This question seems like it will not have a simple solution.
As others have pointed out, there are a couple of interesting solutions based on , such as $f(x) = 0$ or $f(x) = e^x$ or $f(x) = (-1)^{n+1}n^{n+1}x^{-n}$ or $f(x) = 1/x$ (Though technically the last one isn't a function from $\mathbb{R}$ to $\mathbb{R}$).
However, what hasn't been done so far in the comments is to characterize the solutions by looking at the various values that $f \circ f'$ can take.
Therefore let's define $g = f \circ f' = f' \circ f$. Now the reason that makes this problem seem like it may not have a simple solution, is the fact that there are already a whole bunch of solutions just for the case $g = 0$, not all of which are smooth.

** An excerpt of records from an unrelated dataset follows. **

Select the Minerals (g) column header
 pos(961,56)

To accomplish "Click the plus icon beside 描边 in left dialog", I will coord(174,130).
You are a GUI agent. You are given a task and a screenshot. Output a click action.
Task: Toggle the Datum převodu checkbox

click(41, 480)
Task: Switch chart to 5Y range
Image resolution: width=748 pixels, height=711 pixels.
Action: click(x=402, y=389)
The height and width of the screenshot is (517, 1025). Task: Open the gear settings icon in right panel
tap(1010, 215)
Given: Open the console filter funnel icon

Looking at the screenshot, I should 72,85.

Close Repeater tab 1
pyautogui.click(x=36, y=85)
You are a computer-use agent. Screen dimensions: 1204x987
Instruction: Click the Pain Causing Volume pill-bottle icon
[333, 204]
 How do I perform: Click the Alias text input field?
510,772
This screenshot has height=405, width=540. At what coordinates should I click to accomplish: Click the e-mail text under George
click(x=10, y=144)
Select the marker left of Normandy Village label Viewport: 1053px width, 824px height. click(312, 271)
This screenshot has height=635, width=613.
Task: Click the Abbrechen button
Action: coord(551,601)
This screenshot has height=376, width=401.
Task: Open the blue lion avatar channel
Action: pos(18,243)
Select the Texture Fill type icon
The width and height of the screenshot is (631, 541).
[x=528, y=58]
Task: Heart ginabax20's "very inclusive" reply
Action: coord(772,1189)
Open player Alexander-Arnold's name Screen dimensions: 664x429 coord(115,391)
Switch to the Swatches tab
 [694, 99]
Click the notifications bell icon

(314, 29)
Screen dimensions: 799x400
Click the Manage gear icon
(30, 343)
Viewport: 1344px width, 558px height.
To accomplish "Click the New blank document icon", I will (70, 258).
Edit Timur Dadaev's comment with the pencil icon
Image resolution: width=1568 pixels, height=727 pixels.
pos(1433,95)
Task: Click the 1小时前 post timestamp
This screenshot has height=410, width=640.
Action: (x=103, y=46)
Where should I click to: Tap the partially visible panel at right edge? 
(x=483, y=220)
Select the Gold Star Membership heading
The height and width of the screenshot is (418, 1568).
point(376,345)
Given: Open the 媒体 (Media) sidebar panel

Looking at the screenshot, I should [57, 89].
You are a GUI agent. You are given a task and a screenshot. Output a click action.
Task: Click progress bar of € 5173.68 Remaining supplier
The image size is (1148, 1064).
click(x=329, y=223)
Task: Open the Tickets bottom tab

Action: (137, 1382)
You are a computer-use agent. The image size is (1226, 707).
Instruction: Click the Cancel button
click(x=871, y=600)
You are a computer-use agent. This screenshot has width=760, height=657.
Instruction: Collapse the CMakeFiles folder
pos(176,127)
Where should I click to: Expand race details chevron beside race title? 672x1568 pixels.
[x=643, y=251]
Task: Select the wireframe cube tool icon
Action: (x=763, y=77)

For $g = 0$, a trivial solution would be the function $f = 0$. However, if we take a function $h$ with compact support whose derivative is bounded, we can consider the function $f(x) := h(x - T)$ for some $T \in \mathbb{R}$. If we set $T$ large enough, $f$ takes on zero for all values of $f'$, satisfying $f \circ f' = 0$. Similarly, we know that $f$ is bounded given that it is continuous, leading us to conclude that $f' \circ f = 0$ for large enough T. This means that by taking any differentiable function with compact support and a bounded derivative, we can shift it far enough to the right (or left) to obtain a function that satisfies the equation of the question just for the special case of $g=0$. If I'm not mistaken, there are even functions in $C^1(\mathbb R)\setminus C^2(\mathbb{R})$ with finite support and a bounded derivative, meaning that we have some quite "not-nice" solutions.amongst the set of solutions.
Of course it isn't as easy to find solutions for other values of $g$ as it is for $g = 0$, but I think that the fact that this special case already has such a wide variety of solutions highlights the fact that this problem may be quite difficult to solve.